## begin

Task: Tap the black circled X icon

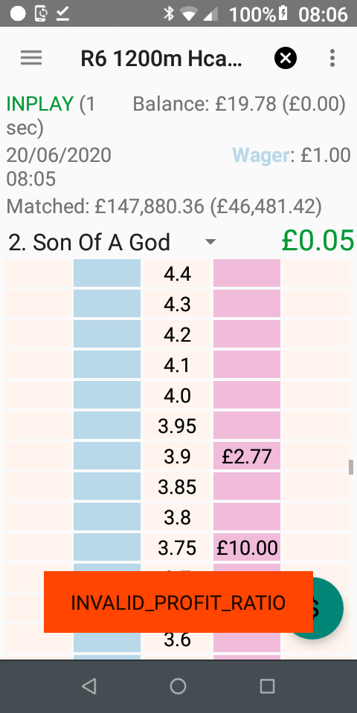Action: [286, 58]
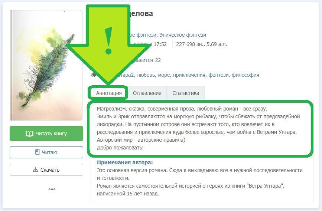Click the feather book cover image
This screenshot has height=211, width=322.
coord(46,65)
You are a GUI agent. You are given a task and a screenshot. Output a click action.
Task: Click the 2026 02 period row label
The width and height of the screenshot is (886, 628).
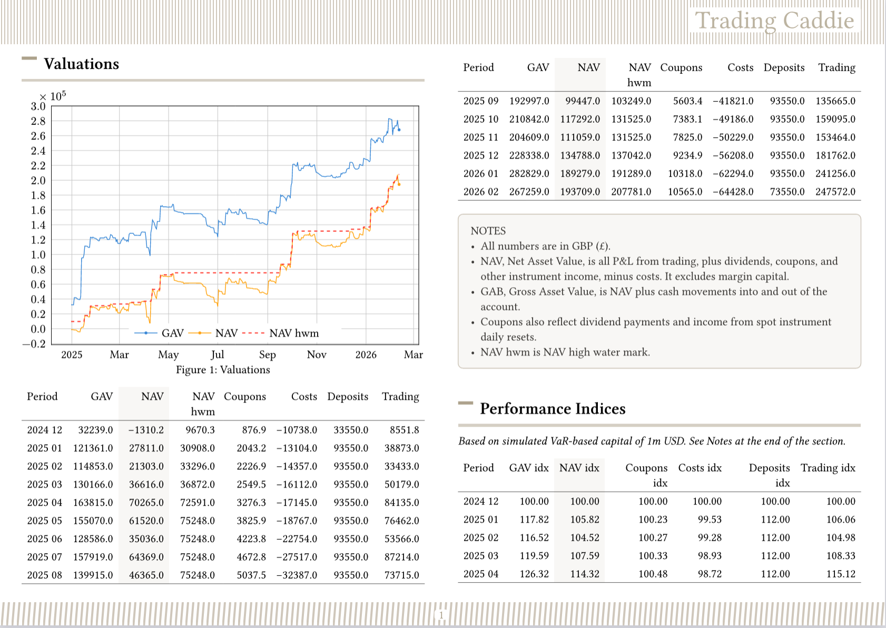tap(480, 192)
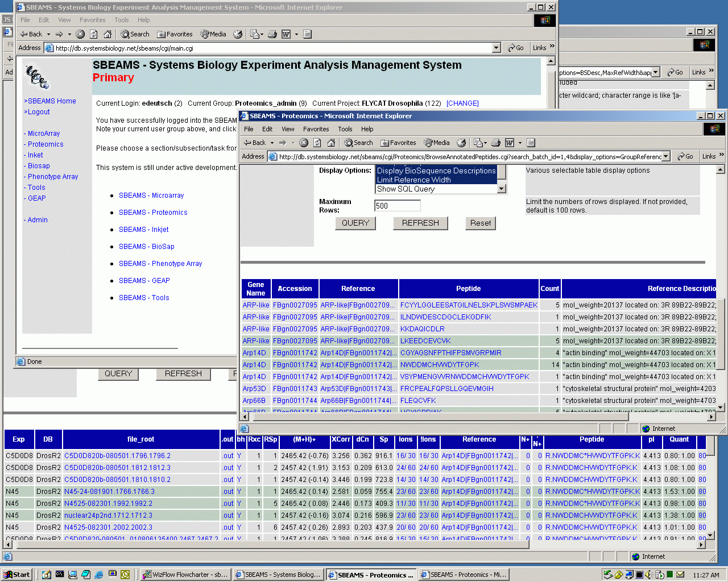This screenshot has width=728, height=582.
Task: Open History icon in Proteomics browser toolbar
Action: pyautogui.click(x=461, y=143)
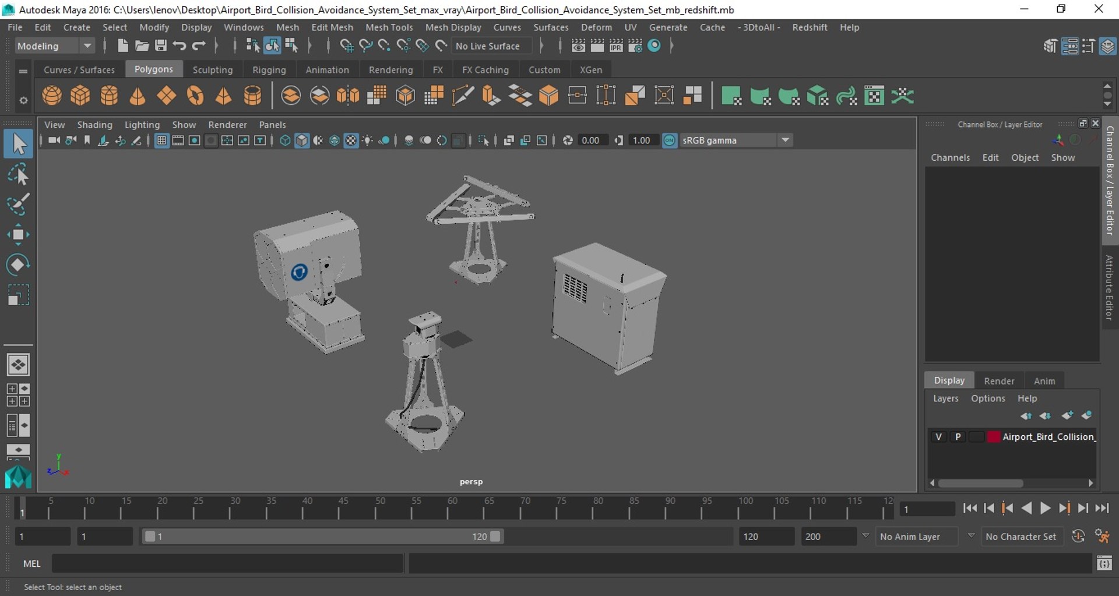Click the red layer color swatch
Viewport: 1119px width, 596px height.
coord(993,437)
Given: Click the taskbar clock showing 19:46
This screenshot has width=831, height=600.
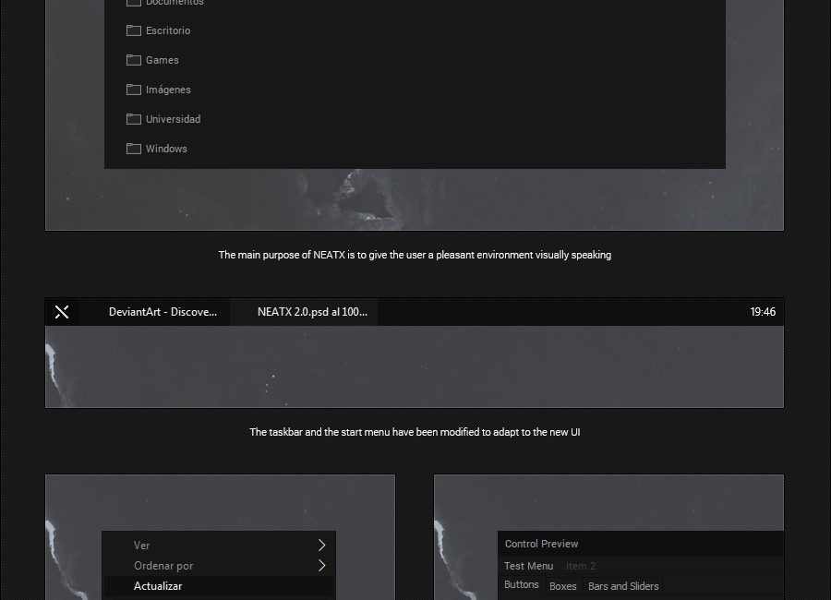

## end

• _YOUR TASK_: Rewrite every line above as a Markdown table with the columns Row and Text, numbering the rows and skipping blank lines. Leave the pictures out of the answer.

• _TASK RESPONSE_:
| Row | Text |
|---|---|
| 1 | Task: Tap the black circled X icon |
| 2 | Action: [286, 58] |
| 3 | Click the feather book cover image |
| 4 | This screenshot has height=211, width=322. |
| 5 | coord(46,65) |
| 6 | You are a GUI agent. You are given a task and a screenshot. Output a click action. |
| 7 | Task: Click the 2026 02 period row label |
| 8 | The width and height of the screenshot is (886, 628). |
| 9 | tap(480, 192) |
| 10 | This screenshot has width=728, height=582. |
| 11 | Task: Open History icon in Proteomics browser toolbar |
| 12 | Action: pyautogui.click(x=461, y=143) |
| 13 | Click the red layer color swatch |
| 14 | Viewport: 1119px width, 596px height. |
| 15 | coord(993,437) |
| 16 | Given: Click the taskbar clock showing 19:46 |
| 17 | This screenshot has width=831, height=600. |